■ SOAL TUGAS ■
Jawablah pertanyaan berikut menurut bagian teks di bawah.
1. Orang buta yang memegang telinga gajah menyimpulkan gajah itu seperti apa?
2. Penelitian tentang profesionalisme siapa yang dipakai sebagai contoh?
3. Beda pemahaman tentang sesuatu akan menyebabkan apa?

■ BAGIAN TEKS ■
Bila sampel tidak representatif, maka ibarat orang buta disuruh menyimpulkan karakteristik gajah. Satu orang memegang telinga gajah, maka la menyimpulkan gajah itu seperti kipas. Orang kedua memegang badan gajah, maka ia menyimpulkan gajah itu seperti tembok besar. Satu orang lagi memegang ekornya, maka la menyimpulkan gajah itu kecil seperti seutas tali. Begitulah kalau sampel yang dipilih tidak representatif, maka ibarat 3 orang buta itu yang membuat kesimpulan salah tentang gajah.

 

Profesionalisme tentang Operasional Konsep

Katakanlah Anda akan meneliti tentang profesionalisme guru. Pertama-tama yang harus terpikirkan oleh Anda adalah apa yang dimaksudkan dengan profesionalisme itu, sebab bisa jadi yang Anda maui (pahami) dengan menyebut istilah itu, tidak sama dengan yang dipahami orang lain. Perbedaan itu akan membuat kesulitan komunikasi dalam penelitian, termasuk mengkomunikasikan hasil penelitian Anda, nantinya. Beda pemahaman tentang sesuatu, akan menyebabkan salah pengertian (bahasa kerennya misunderstanding) dan gagal komunikasi, seperti dalam anekdot sangat populer berikut.

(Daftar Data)
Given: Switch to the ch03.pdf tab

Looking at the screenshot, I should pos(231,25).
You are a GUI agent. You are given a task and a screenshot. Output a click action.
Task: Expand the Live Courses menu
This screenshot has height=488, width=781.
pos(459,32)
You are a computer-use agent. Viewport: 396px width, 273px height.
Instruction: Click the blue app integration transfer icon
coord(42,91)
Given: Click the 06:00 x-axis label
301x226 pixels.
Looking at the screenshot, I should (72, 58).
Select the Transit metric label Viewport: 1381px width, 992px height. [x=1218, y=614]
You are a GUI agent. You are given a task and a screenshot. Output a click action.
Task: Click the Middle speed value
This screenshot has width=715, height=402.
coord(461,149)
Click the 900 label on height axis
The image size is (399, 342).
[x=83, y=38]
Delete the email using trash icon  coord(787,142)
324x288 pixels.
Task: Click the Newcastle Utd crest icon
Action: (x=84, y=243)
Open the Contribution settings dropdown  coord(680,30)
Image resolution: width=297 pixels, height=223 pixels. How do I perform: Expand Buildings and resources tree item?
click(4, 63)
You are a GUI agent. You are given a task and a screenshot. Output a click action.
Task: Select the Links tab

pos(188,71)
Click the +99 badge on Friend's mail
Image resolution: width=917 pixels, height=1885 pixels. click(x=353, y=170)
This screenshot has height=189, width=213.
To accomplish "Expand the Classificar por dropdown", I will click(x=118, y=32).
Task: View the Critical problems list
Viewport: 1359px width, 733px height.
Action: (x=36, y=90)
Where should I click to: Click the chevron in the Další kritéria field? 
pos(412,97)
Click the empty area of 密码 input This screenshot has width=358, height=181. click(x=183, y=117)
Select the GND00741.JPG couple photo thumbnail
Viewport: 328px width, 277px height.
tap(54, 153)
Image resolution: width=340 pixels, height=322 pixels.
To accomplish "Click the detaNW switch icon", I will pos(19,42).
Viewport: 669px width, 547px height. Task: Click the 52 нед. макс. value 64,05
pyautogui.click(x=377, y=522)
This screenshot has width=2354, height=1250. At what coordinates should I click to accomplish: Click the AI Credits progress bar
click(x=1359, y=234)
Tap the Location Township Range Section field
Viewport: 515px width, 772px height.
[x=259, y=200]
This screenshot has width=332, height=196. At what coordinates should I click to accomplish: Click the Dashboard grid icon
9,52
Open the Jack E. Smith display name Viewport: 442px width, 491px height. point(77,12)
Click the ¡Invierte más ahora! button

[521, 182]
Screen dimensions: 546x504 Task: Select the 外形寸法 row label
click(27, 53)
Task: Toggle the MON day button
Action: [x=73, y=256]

■ JAWABAN BENAR ■
1. Seperti kipas.
2. Profesionalisme guru.
3. Salah pengertian (misunderstanding) dan gagal komunikasi.